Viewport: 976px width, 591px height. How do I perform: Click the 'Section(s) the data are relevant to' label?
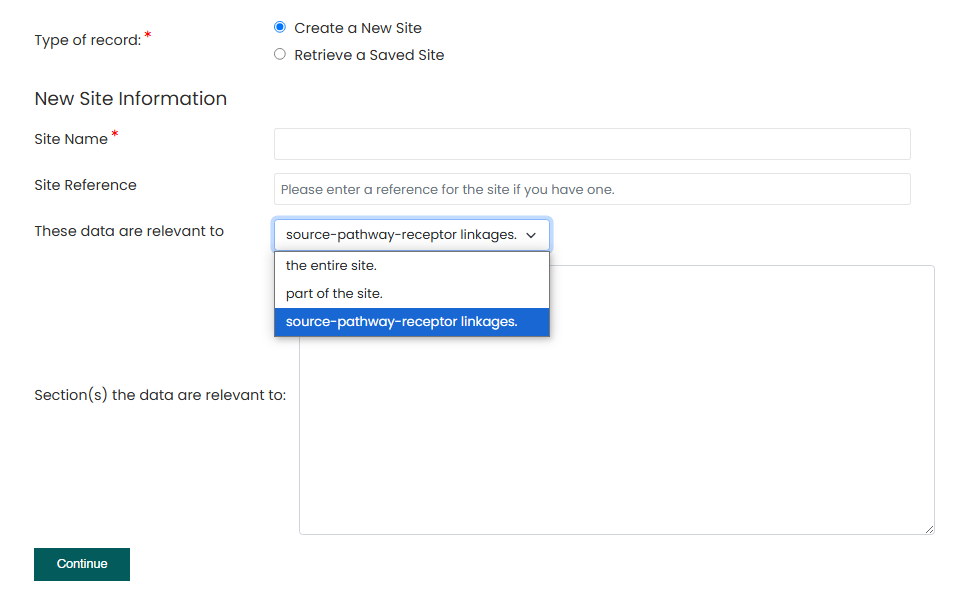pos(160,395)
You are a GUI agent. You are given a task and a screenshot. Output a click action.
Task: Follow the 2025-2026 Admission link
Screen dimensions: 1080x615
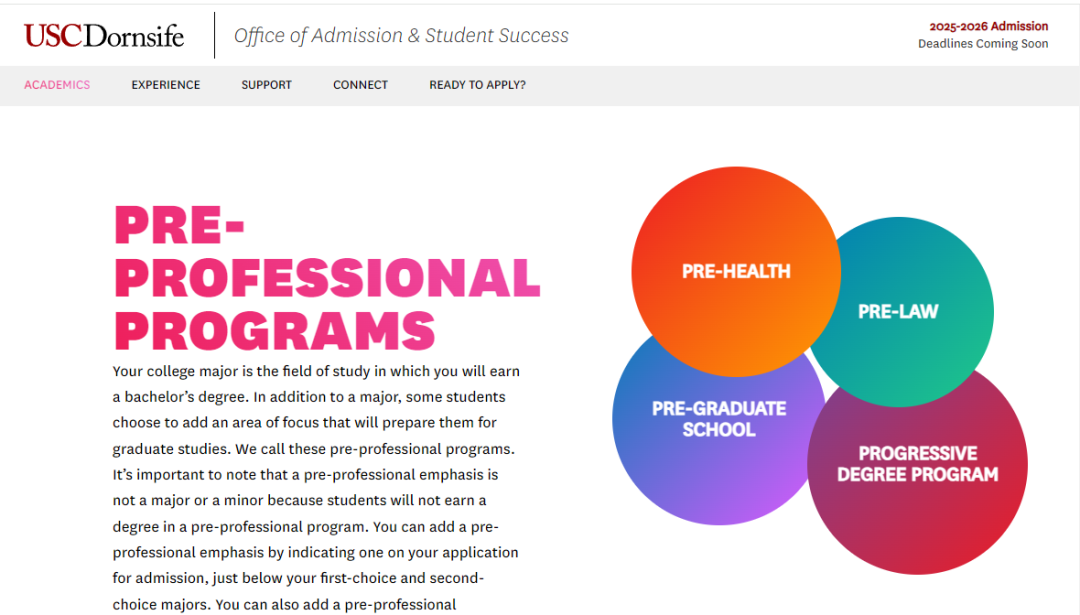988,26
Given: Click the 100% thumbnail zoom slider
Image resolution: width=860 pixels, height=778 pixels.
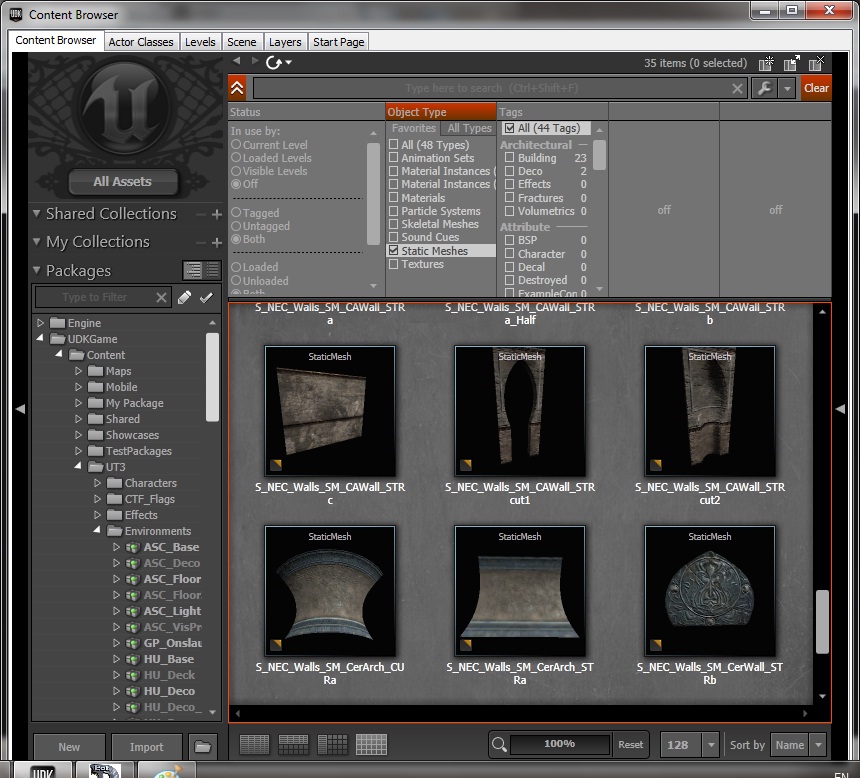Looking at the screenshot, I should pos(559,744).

==*==

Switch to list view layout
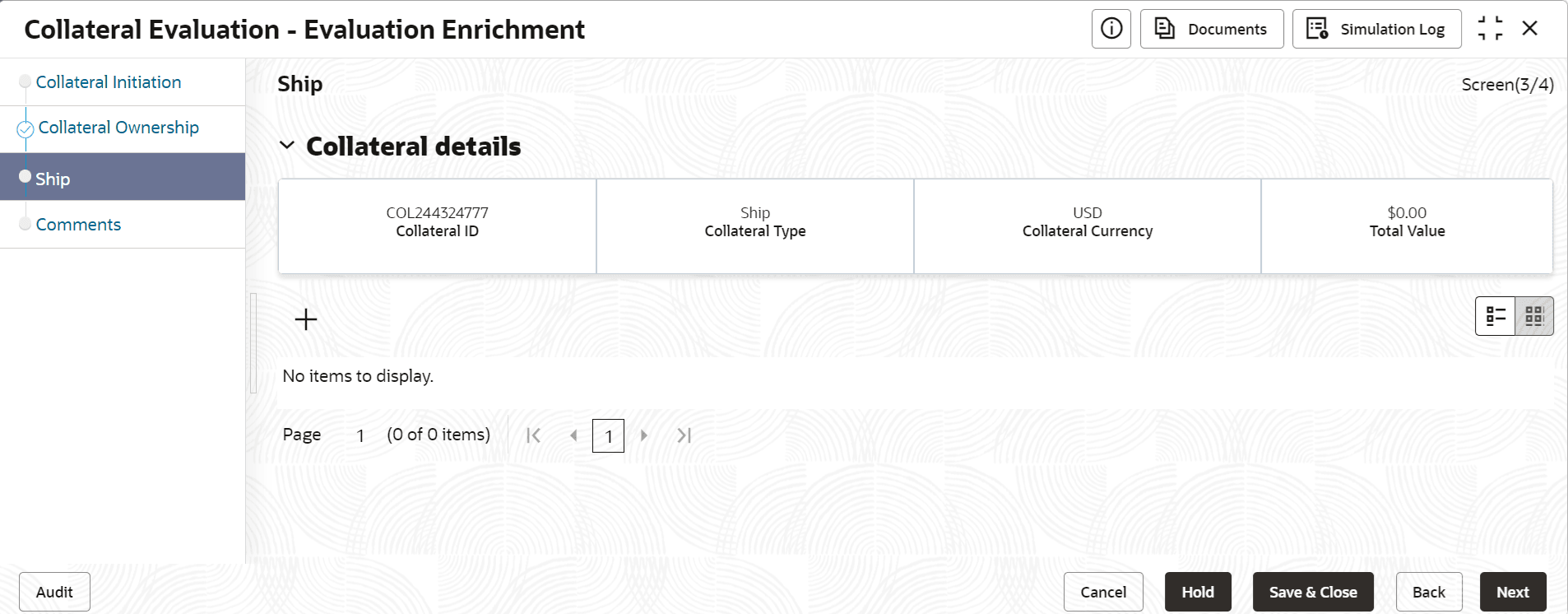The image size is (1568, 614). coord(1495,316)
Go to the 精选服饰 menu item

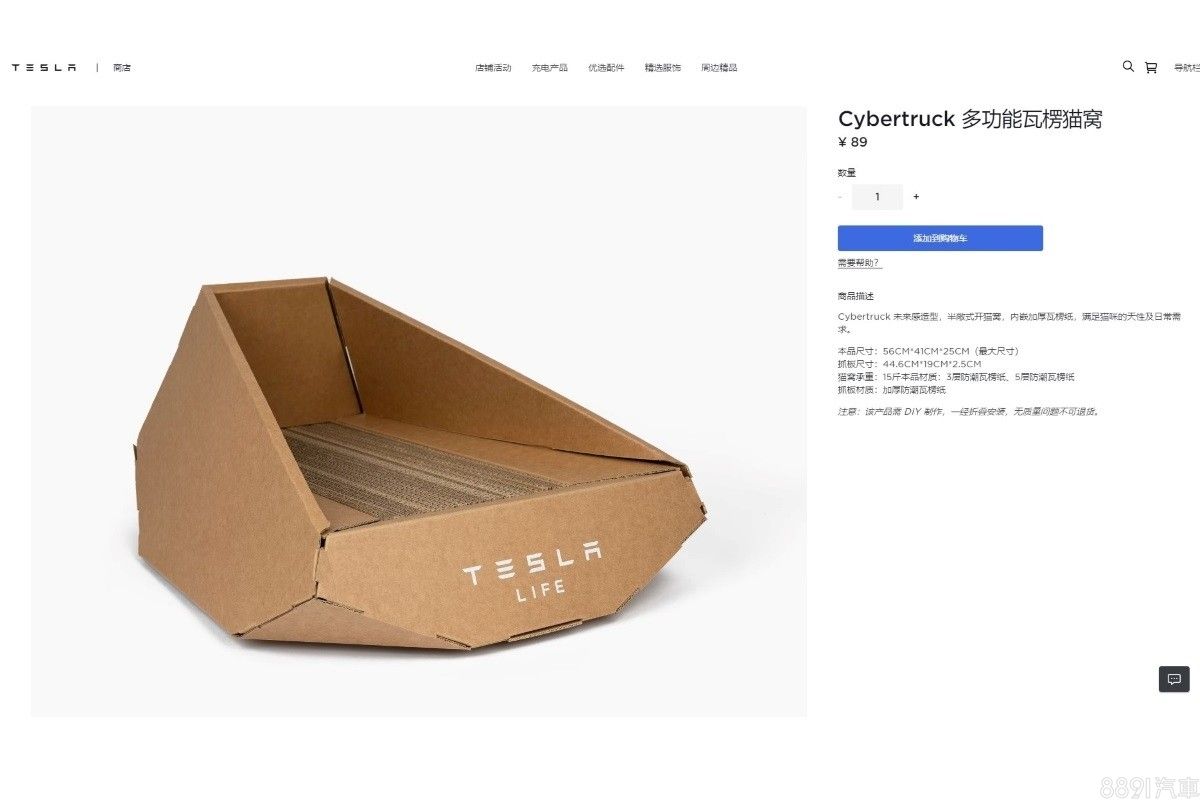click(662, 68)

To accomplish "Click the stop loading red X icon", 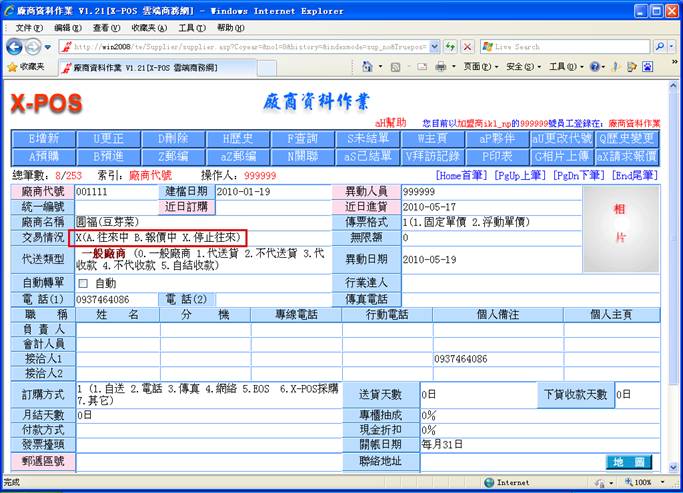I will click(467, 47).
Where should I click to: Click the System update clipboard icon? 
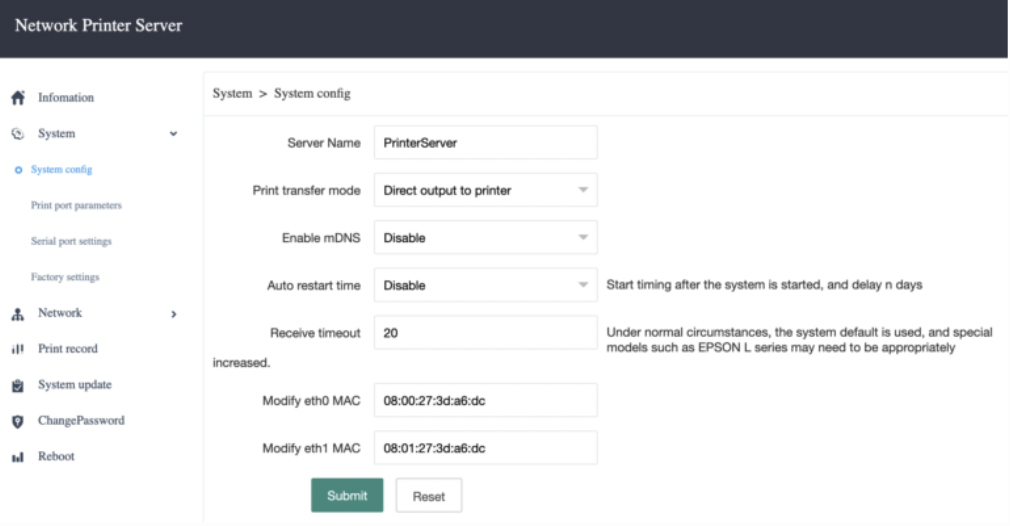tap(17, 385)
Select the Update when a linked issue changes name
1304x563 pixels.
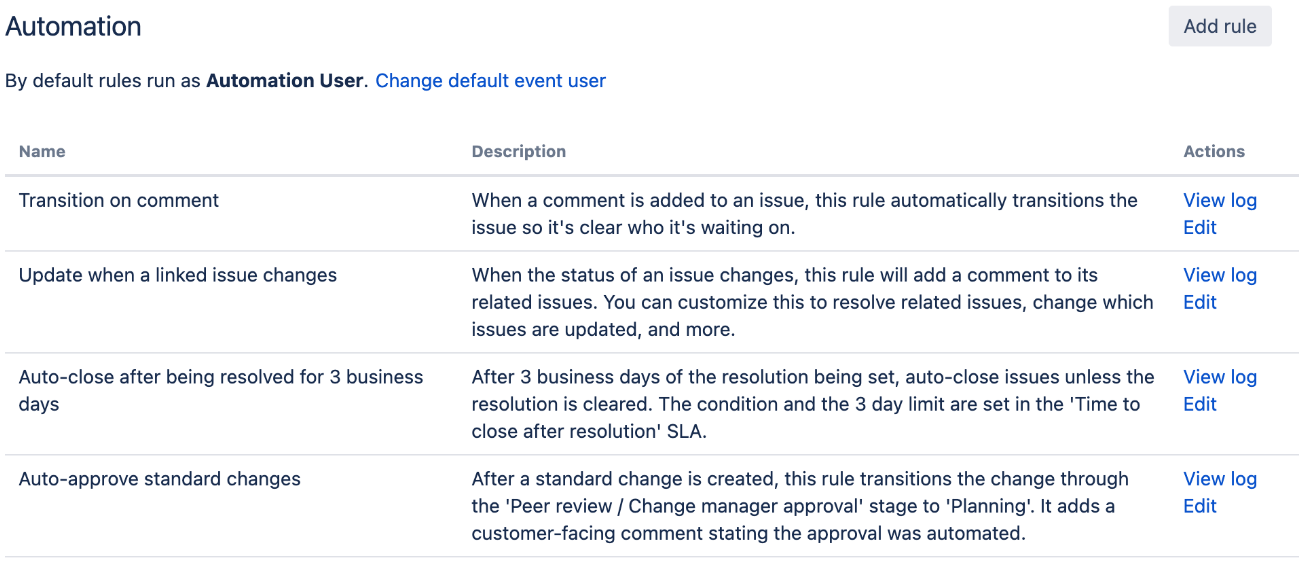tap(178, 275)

==*==

TASK TO COMPLETE -> The lines above from the line with "Viewport: 976px width, 591px" through the line with "Task: Follow the 2025-2026 Admission link" are to be given again word for word, with no pictures among them.

OUTPUT FOR THIS EXERCISE ->
Viewport: 976px width, 591px height. How do I perform: Click the 'Section(s) the data are relevant to' label?
pos(160,395)
You are a GUI agent. You are given a task and a screenshot. Output a click action.
Task: Follow the 2025-2026 Admission link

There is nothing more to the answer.